I’ve been thinking about mathematician Alfred North Whitehead’s notions of physicality and mentality, and more specifically how they relate to grief. As philosopher Brian Massumi articulates them, physical and mental are not what we tend to think of as simply body and mind. Physicality refers to “actions performed in conformity to the past” while mentality involves “the capacity to exceed what is given to bring forth a novelty.1”
I think grief refuses blanket statements but in my experience can involve a heightened awareness of the tension between the physical and mental dimensions. Grieving can involve a painful and often disorienting negotiation between tendencies to conform to the past and the capacity to change. As humans we have patterns and habits of thinking and moving, many of which are so minute as to go unnoticed until suddenly someone important is gone.
One does not imagine that how one brushes one’s teeth, or maneuvers through the aisles in the grocery store, or gets ready for bed could be intimately entangled with others. And one might be baffled, bewildered, and disoriented to find out after a loss that they are. These habits and patterns want to do what all patterns and habits want to do which is stretch forth into the future. But in grief they are frustrated by the reality that in this new world they no longer make sense.

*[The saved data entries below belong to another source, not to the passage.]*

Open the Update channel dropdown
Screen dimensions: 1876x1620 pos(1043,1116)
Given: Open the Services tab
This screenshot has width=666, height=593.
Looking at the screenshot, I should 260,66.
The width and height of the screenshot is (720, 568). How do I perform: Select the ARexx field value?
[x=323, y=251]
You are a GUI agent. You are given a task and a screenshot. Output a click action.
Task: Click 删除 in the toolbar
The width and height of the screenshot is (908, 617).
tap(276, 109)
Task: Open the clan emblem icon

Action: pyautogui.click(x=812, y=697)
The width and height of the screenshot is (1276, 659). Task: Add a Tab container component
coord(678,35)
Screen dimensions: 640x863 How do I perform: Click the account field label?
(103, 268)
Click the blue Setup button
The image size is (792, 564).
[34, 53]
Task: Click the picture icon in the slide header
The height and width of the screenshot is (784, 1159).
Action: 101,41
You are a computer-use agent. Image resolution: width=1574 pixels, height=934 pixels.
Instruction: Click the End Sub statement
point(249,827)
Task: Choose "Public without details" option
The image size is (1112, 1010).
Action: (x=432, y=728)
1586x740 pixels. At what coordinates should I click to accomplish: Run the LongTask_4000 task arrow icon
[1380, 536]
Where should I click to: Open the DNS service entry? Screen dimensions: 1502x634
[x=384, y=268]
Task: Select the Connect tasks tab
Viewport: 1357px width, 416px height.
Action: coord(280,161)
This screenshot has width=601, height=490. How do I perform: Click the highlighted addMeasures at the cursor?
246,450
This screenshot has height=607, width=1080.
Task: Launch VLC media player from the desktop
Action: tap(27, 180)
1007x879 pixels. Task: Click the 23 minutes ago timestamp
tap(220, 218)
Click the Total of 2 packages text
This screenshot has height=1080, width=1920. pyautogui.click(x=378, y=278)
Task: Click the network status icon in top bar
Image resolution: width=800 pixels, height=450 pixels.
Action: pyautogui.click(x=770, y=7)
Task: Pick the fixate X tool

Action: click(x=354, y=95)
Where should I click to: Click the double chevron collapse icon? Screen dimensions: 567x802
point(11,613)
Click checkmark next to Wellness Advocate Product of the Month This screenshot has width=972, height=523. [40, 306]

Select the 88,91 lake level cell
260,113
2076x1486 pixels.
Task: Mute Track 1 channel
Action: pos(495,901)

Complications in grief might also relate to a lopsided relationship between the physical and mental domains, as could be the case when somebody’s life has changed undeniably and irrevocably and yet they are unable to adjust structures from the past—like patterns and habits—in a way that’s responsive to what’s gone.
I’ve also been thinking about these ideas in relationship to the creative effort of making these offerings each week. In the physical dimension I’m attempting to extend the past into the future by doing things the way I’ve done them for the last three years; writing an essay each week no matter what my body is doing. But I’m in a lot of pain and there is a need here to bring forth some novelty. There is a need to un-conform.
For the Sunday meeting last week on The Tower, I did something other than what I’ve done every Sunday for the last few months and told a story that I knew somewhat by heart rather than typing up notes to share with the group, as per usual. It was the myth of Cupid and Psyche—in which a benevolent tower instructs the hopeless Psyche how to get through the underworld in one piece—and it felt really vulnerable because I usually spend weeks rehearsing a story before telling it to others, plus this wasn’t one that I know particularly well, despite having spent seven weeks writing about it in 2021 when I kicked off the weekly offerings.
Co-incidentally that week I’d been revisiting Brian Massumi’s Politics of Affect in which he says:
“Don’t bring your products, bring your process. Don’t bring your thoughts you’ve already had and rehearse them to us as part of positioning yourself — bring everything else, your passions, your appetitions, your tools and abilities, your intensest procedures, and connect into the situation from that angle. Don’t perform yourself — co-catalyze a collective event with us…You are hereby relieved from the imperative to represent yourself and to be judged accordingly.…The measure of success of your contributions will not be whether they were correct, or complete, or even authentically you but rather what affective force they brought to the event.”2
I can’t speak for what affective force telling a story brought to the event for others, but for me I felt like I’d been struck by lightning and I don’t get that feeling reading notes off of a page. Well, sometimes I do. Ha ha. But this was different.
Anyway, this is my official announcement that the physical structure of these Offerings—weekly text essays that come out each Sunday with a corresponding audio—is loosening a bit, and shifting. I can no longer commit to writing an essay each week but I feel confident promising that there will still be lots of writing because writing is the love of my life. And to be honest speech to text isn’t nearly as hard as I thought.
It can be a beautiful thing when a structure is baffled. It goes without saying that it can also be extraordinarily painful. In this case, the bafflement is being brought on by the unruliness of my body which is not only wholly indifferent to the structures I make and the ideas that I have about what I must do, it has no qualms whatsoever about frustrating them.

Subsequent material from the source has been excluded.